WORK TO COMPLETE – Copy out each line of the listing below, word for word.

Text and item location entries
-- start --
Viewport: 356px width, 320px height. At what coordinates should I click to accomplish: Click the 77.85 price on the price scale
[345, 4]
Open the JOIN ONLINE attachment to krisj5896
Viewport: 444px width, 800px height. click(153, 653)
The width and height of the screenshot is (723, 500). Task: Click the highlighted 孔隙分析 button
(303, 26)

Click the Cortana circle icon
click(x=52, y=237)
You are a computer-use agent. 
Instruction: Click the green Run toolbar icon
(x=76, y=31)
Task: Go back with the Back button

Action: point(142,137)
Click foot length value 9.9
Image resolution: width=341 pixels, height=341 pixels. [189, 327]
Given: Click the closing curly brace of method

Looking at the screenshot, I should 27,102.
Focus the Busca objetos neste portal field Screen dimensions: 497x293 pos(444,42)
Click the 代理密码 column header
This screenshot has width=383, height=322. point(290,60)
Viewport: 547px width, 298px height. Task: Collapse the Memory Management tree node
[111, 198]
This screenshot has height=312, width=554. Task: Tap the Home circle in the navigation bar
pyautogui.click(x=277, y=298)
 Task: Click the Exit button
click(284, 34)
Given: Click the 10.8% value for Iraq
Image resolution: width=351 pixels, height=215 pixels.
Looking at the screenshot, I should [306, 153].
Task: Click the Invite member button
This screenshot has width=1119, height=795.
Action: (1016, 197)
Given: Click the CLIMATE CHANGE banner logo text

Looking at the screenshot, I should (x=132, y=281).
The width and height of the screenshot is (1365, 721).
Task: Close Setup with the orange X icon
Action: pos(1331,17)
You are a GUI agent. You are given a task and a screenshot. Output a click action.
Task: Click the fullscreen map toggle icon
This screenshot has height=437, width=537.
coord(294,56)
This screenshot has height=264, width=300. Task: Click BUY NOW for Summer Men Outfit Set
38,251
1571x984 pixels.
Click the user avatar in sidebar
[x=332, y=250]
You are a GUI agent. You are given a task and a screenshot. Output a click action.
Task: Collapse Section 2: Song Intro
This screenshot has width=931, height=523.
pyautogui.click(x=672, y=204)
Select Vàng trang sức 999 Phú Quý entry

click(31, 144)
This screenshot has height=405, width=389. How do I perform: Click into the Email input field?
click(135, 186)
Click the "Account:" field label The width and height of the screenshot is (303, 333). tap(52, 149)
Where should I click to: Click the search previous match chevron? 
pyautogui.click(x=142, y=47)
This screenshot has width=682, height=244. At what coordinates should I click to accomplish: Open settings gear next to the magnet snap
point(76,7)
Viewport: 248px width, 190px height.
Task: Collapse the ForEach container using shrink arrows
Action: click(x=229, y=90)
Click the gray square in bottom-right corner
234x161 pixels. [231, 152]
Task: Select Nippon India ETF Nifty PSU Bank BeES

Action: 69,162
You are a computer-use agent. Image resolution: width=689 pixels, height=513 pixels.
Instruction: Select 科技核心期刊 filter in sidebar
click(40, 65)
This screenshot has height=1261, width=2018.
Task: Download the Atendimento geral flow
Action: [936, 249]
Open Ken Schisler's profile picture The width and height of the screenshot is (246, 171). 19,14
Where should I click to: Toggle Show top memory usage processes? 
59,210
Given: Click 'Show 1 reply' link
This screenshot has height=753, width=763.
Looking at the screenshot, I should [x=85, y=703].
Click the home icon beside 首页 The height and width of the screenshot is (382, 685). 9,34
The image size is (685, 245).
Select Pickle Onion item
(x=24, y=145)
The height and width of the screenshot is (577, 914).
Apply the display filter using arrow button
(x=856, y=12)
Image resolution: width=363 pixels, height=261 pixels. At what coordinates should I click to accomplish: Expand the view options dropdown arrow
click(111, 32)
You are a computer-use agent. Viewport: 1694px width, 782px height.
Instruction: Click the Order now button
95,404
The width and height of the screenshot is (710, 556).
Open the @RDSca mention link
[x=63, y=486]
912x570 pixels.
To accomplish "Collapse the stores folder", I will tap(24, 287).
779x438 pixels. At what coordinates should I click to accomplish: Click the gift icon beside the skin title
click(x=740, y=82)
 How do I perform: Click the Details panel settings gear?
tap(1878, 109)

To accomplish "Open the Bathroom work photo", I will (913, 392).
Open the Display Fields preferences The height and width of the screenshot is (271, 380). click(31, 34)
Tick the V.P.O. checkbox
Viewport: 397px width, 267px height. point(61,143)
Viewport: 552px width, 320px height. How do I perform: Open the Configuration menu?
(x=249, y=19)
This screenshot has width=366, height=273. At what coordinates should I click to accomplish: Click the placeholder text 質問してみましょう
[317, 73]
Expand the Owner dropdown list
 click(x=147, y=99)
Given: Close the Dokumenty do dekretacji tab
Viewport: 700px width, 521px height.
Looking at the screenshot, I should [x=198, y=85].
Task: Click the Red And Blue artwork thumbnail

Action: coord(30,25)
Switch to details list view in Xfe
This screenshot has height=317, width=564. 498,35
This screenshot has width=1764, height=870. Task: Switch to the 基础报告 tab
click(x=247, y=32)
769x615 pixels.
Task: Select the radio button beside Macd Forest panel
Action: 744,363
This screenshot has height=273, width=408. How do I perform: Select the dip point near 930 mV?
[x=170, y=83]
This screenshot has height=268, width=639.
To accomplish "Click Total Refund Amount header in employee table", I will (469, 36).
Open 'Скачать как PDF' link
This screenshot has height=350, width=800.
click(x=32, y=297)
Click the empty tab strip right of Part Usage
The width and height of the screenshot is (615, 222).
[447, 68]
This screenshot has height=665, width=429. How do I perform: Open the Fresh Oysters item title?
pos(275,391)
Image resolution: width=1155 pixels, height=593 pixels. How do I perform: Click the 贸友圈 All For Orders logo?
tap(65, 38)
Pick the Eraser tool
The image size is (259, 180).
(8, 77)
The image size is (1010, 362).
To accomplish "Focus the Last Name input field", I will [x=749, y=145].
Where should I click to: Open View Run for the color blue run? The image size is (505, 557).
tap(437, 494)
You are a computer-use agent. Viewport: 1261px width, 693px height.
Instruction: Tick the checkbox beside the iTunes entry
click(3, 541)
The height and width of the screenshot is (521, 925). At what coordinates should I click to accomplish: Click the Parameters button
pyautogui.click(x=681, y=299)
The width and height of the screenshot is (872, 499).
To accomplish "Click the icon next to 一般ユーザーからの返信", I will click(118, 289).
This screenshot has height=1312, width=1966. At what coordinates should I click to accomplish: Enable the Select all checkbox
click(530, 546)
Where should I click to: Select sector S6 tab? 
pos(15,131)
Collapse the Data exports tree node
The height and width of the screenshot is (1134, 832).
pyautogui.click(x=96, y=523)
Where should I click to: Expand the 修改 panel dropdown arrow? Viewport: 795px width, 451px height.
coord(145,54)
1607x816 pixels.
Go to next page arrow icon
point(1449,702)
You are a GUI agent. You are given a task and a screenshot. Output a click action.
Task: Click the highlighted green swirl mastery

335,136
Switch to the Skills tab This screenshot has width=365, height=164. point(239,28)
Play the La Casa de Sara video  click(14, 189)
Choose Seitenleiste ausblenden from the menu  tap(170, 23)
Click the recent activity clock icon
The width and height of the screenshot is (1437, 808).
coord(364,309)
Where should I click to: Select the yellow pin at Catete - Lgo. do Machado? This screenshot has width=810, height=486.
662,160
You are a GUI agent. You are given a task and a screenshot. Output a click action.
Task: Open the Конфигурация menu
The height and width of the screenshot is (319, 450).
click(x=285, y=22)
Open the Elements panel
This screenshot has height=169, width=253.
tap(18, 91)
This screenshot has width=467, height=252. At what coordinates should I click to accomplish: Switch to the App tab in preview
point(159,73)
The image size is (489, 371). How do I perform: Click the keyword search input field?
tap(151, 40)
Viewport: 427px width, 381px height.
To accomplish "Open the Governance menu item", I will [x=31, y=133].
-- end --
SOLVED PROBLEM –
Viewport: 356px width, 320px height. At what coordinates should I click to accomplish: Click the 77.85 price on the price scale
[345, 4]
Open the JOIN ONLINE attachment to krisj5896
Viewport: 444px width, 800px height. click(153, 653)
The width and height of the screenshot is (723, 500). Task: Click the highlighted 孔隙分析 button
(303, 26)

Click the Cortana circle icon
click(x=52, y=237)
You are a computer-use agent. 
Instruction: Click the green Run toolbar icon
(x=76, y=31)
Task: Go back with the Back button

Action: point(142,137)
Click foot length value 9.9
Image resolution: width=341 pixels, height=341 pixels. [189, 327]
Given: Click the closing curly brace of method

Looking at the screenshot, I should 27,102.
Focus the Busca objetos neste portal field Screen dimensions: 497x293 pos(444,42)
Click the 代理密码 column header
This screenshot has width=383, height=322. point(290,60)
Viewport: 547px width, 298px height. Task: Collapse the Memory Management tree node
[111, 198]
This screenshot has height=312, width=554. Task: Tap the Home circle in the navigation bar
pyautogui.click(x=277, y=298)
 Task: Click the Exit button
click(284, 34)
Given: Click the 10.8% value for Iraq
Image resolution: width=351 pixels, height=215 pixels.
Looking at the screenshot, I should [306, 153].
Task: Click the Invite member button
This screenshot has width=1119, height=795.
Action: (1016, 197)
Given: Click the CLIMATE CHANGE banner logo text

Looking at the screenshot, I should (x=132, y=281).
The width and height of the screenshot is (1365, 721).
Task: Close Setup with the orange X icon
Action: pos(1331,17)
You are a GUI agent. You are given a task and a screenshot. Output a click action.
Task: Click the fullscreen map toggle icon
This screenshot has height=437, width=537.
coord(294,56)
This screenshot has height=264, width=300. Task: Click BUY NOW for Summer Men Outfit Set
38,251
1571x984 pixels.
Click the user avatar in sidebar
[x=332, y=250]
You are a GUI agent. You are given a task and a screenshot. Output a click action.
Task: Collapse Section 2: Song Intro
This screenshot has width=931, height=523.
pyautogui.click(x=672, y=204)
Select Vàng trang sức 999 Phú Quý entry

click(31, 144)
This screenshot has height=405, width=389. How do I perform: Click into the Email input field?
click(135, 186)
Click the "Account:" field label The width and height of the screenshot is (303, 333). tap(52, 149)
Where should I click to: Click the search previous match chevron? 
pyautogui.click(x=142, y=47)
This screenshot has width=682, height=244. At what coordinates should I click to accomplish: Open settings gear next to the magnet snap
point(76,7)
Viewport: 248px width, 190px height.
Task: Collapse the ForEach container using shrink arrows
Action: click(x=229, y=90)
Click the gray square in bottom-right corner
234x161 pixels. [231, 152]
Task: Select Nippon India ETF Nifty PSU Bank BeES

Action: 69,162
You are a computer-use agent. Image resolution: width=689 pixels, height=513 pixels.
Instruction: Select 科技核心期刊 filter in sidebar
click(40, 65)
This screenshot has height=1261, width=2018.
Task: Download the Atendimento geral flow
Action: [936, 249]
Open Ken Schisler's profile picture The width and height of the screenshot is (246, 171). 19,14
Where should I click to: Toggle Show top memory usage processes? 
59,210
Given: Click 'Show 1 reply' link
This screenshot has height=753, width=763.
Looking at the screenshot, I should [x=85, y=703].
Click the home icon beside 首页 The height and width of the screenshot is (382, 685). 9,34
The image size is (685, 245).
Select Pickle Onion item
(x=24, y=145)
The height and width of the screenshot is (577, 914).
Apply the display filter using arrow button
(x=856, y=12)
Image resolution: width=363 pixels, height=261 pixels. At what coordinates should I click to accomplish: Expand the view options dropdown arrow
click(111, 32)
You are a computer-use agent. Viewport: 1694px width, 782px height.
Instruction: Click the Order now button
95,404
The width and height of the screenshot is (710, 556).
Open the @RDSca mention link
[x=63, y=486]
912x570 pixels.
To accomplish "Collapse the stores folder", I will tap(24, 287).
779x438 pixels. At what coordinates should I click to accomplish: Click the gift icon beside the skin title
click(x=740, y=82)
 How do I perform: Click the Details panel settings gear?
tap(1878, 109)

To accomplish "Open the Bathroom work photo", I will (913, 392).
Open the Display Fields preferences The height and width of the screenshot is (271, 380). click(31, 34)
Tick the V.P.O. checkbox
Viewport: 397px width, 267px height. point(61,143)
Viewport: 552px width, 320px height. How do I perform: Open the Configuration menu?
(x=249, y=19)
This screenshot has width=366, height=273. At what coordinates should I click to accomplish: Click the placeholder text 質問してみましょう
[317, 73]
Expand the Owner dropdown list
 click(x=147, y=99)
Given: Close the Dokumenty do dekretacji tab
Viewport: 700px width, 521px height.
Looking at the screenshot, I should [x=198, y=85].
Task: Click the Red And Blue artwork thumbnail

Action: coord(30,25)
Switch to details list view in Xfe
This screenshot has height=317, width=564. 498,35
This screenshot has width=1764, height=870. Task: Switch to the 基础报告 tab
click(x=247, y=32)
769x615 pixels.
Task: Select the radio button beside Macd Forest panel
Action: 744,363
This screenshot has height=273, width=408. How do I perform: Select the dip point near 930 mV?
[x=170, y=83]
This screenshot has height=268, width=639.
To accomplish "Click Total Refund Amount header in employee table", I will (469, 36).
Open 'Скачать как PDF' link
This screenshot has height=350, width=800.
click(x=32, y=297)
Click the empty tab strip right of Part Usage
The width and height of the screenshot is (615, 222).
[447, 68]
This screenshot has height=665, width=429. How do I perform: Open the Fresh Oysters item title?
pos(275,391)
Image resolution: width=1155 pixels, height=593 pixels. How do I perform: Click the 贸友圈 All For Orders logo?
tap(65, 38)
Pick the Eraser tool
The image size is (259, 180).
(8, 77)
The image size is (1010, 362).
To accomplish "Focus the Last Name input field", I will [x=749, y=145].
Where should I click to: Open View Run for the color blue run? The image size is (505, 557).
tap(437, 494)
You are a computer-use agent. Viewport: 1261px width, 693px height.
Instruction: Tick the checkbox beside the iTunes entry
click(3, 541)
The height and width of the screenshot is (521, 925). At what coordinates should I click to accomplish: Click the Parameters button
pyautogui.click(x=681, y=299)
The width and height of the screenshot is (872, 499).
To accomplish "Click the icon next to 一般ユーザーからの返信", I will click(118, 289).
This screenshot has height=1312, width=1966. At what coordinates should I click to accomplish: Enable the Select all checkbox
click(530, 546)
Where should I click to: Select sector S6 tab? 
pos(15,131)
Collapse the Data exports tree node
The height and width of the screenshot is (1134, 832).
pyautogui.click(x=96, y=523)
Where should I click to: Expand the 修改 panel dropdown arrow? Viewport: 795px width, 451px height.
coord(145,54)
1607x816 pixels.
Go to next page arrow icon
point(1449,702)
You are a GUI agent. You are given a task and a screenshot. Output a click action.
Task: Click the highlighted green swirl mastery

335,136
Switch to the Skills tab This screenshot has width=365, height=164. point(239,28)
Play the La Casa de Sara video  click(14, 189)
Choose Seitenleiste ausblenden from the menu  tap(170, 23)
Click the recent activity clock icon
The width and height of the screenshot is (1437, 808).
coord(364,309)
Where should I click to: Select the yellow pin at Catete - Lgo. do Machado? This screenshot has width=810, height=486.
662,160
You are a GUI agent. You are given a task and a screenshot. Output a click action.
Task: Open the Конфигурация menu
The height and width of the screenshot is (319, 450).
click(x=285, y=22)
Open the Elements panel
This screenshot has height=169, width=253.
tap(18, 91)
This screenshot has width=467, height=252. At what coordinates should I click to accomplish: Switch to the App tab in preview
point(159,73)
The image size is (489, 371). How do I perform: Click the keyword search input field?
tap(151, 40)
Viewport: 427px width, 381px height.
To accomplish "Open the Governance menu item", I will [x=31, y=133].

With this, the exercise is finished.